Chinetti drove for almost the entire race, only handing over to Thomson when he had a huge lead over his rivals.

In 1954 came the first official factory win, when Scuderia Ferrari entered three 375 Plus. The winning duo also raced successfully for Ferrari in Formula 1, Argentina’s Jose Froilan Gonzalez and the Frenchman Maurice Trintignant. There was a class win three years later, with Ferrari winning outright again in 1958, when the American Phil Hill and the Belgian Olivier Gendebien beat stiff opposition from Aston Martin at the wheel of a Ferrari 250 TR58.

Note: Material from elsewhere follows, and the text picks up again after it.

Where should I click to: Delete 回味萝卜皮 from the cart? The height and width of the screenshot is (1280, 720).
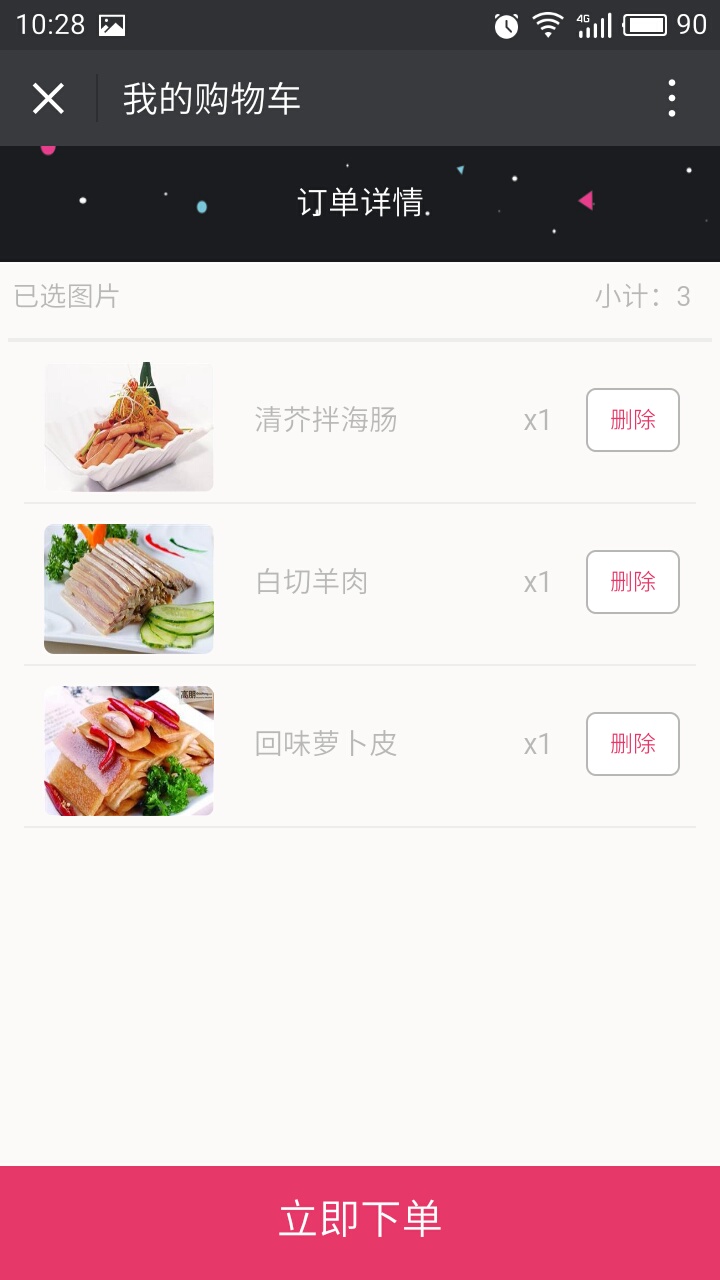click(x=632, y=743)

After another class win in 1959, Ferrari’s golden years at Le Mans began with six successive victories and a level of dominance never seen before at the Sarthe circuit. In 1960, Gendebien, with his fellow countryman and journalist Paul Frere were victorious in a 250 TR59/60. The following year the Belgian made it three in a row, again with Hill in a 250 TRI/61, when adding to the impressive performance the entire podium featured Ferrari drivers. In second place were the other factory drivers, Willy Mairesse from Belgium and the Englishman Mike Parkes. Third was a privare 250 GT SWB entered by Belgian Pierre Noblet and the Frenchman Jean Guichet who also won their category.

The following year there was another all-Ferrari podium with the race won once again by Hill and Gendebien in the 330 TRI/LM Spyder. In 1963 Ferrari was the undisputed force in the event, taking the outright win, two class wins and a clean sweep of the top six places in the classification. It was an all-Italian victory as the drivers of the 250 P were Ludovico Scarfiotti and Lorenzo Bandini. The following year, Vaccarella and Guichet won in the 275 P, while 1965 saw Ferrari’s final outright win with a car run by North American Racing Team and driven by American Masten Gregory with Austria’s Jochen Rindt.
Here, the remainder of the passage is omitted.